Minha experiência com blogs não foi muito boa. Eu tinha 13 anos quando montei o primeiro, e acredito que o único. Ele fez sucesso no começo, até. Depois ficava clicando pra aumentar as estatísticas. O nome dele era redsystemofalinkin122nroses (!). Além de ser um nome horrível, havia nomes de bandas que eu nem gosto mais. O mais irônico é que eu lia aqueles blogs estilo “antiblogueiros” e “queimajesus” e adorava ver o quanto eles humilhavam blogs ruins; é óbvio que se eu me descuidasse mais um pouco meu blog em breve teria sido “queimado” e eu nunca mais teria uma vida virtual em paz.

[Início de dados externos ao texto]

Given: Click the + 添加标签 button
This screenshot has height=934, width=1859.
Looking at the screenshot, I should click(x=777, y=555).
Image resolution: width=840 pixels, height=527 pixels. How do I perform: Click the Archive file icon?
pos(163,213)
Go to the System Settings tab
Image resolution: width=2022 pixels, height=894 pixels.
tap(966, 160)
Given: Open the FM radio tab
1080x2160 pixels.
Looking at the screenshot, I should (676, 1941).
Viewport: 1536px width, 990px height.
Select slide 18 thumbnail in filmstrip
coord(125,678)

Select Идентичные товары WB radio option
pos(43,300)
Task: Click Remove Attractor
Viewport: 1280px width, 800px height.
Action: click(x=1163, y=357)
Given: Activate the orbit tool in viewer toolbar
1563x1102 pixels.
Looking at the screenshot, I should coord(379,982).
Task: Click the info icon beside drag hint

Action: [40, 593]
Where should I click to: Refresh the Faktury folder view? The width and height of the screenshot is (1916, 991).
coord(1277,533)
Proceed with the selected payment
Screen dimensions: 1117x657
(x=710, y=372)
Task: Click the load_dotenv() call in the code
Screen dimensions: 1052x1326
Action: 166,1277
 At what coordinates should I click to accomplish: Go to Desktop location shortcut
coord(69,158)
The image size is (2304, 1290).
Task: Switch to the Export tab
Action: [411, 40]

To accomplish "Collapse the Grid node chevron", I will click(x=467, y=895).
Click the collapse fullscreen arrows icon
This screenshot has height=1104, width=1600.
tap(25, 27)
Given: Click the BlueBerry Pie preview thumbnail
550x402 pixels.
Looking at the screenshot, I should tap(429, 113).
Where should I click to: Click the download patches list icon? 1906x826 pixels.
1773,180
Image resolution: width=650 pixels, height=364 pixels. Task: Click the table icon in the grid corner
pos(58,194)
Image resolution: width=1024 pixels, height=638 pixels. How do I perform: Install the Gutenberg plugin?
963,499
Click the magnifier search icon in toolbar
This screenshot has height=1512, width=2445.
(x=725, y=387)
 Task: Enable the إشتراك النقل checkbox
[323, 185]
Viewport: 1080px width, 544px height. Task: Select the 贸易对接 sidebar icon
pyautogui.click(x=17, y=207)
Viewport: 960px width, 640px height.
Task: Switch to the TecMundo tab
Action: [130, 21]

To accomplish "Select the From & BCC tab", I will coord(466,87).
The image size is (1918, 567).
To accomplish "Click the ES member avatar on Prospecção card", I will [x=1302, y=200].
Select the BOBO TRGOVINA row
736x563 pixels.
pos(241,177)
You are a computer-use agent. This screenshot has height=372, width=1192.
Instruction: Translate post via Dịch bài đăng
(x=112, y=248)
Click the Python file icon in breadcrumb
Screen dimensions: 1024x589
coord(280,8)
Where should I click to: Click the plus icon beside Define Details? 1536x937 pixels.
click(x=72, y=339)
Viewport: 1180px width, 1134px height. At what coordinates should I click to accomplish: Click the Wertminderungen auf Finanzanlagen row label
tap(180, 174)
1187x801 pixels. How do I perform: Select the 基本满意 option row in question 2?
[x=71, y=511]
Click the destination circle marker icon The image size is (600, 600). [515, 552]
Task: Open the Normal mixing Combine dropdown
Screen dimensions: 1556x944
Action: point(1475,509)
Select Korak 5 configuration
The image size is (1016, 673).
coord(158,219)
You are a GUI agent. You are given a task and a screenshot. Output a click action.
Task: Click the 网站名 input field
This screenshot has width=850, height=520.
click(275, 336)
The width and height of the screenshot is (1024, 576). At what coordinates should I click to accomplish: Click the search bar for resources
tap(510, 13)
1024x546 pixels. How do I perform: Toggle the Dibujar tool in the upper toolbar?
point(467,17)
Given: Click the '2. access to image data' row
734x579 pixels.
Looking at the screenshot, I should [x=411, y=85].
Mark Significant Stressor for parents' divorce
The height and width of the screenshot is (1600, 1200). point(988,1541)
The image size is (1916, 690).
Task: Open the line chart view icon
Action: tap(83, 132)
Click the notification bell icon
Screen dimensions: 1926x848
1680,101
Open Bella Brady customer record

Enfim, esse blog eu não sei direito por que estou criando, mas tentarei utilizá-lo para falar sobre pequenas coisas que acho interessante comentar ou divulgar. Contentem-se com diversos erros de português e com a minha falta de conhecimento sobre a maioria dos assuntos – não sou especialista em nada, se você quer aprofundamento, esse não é o melhor lugar para buscar.

Ah, e não ligo se você resolver queimar meu blog!

Agradecimento (ou não :P) especial pro Rafael Pelvini, que me incentivou a criar isso aqui.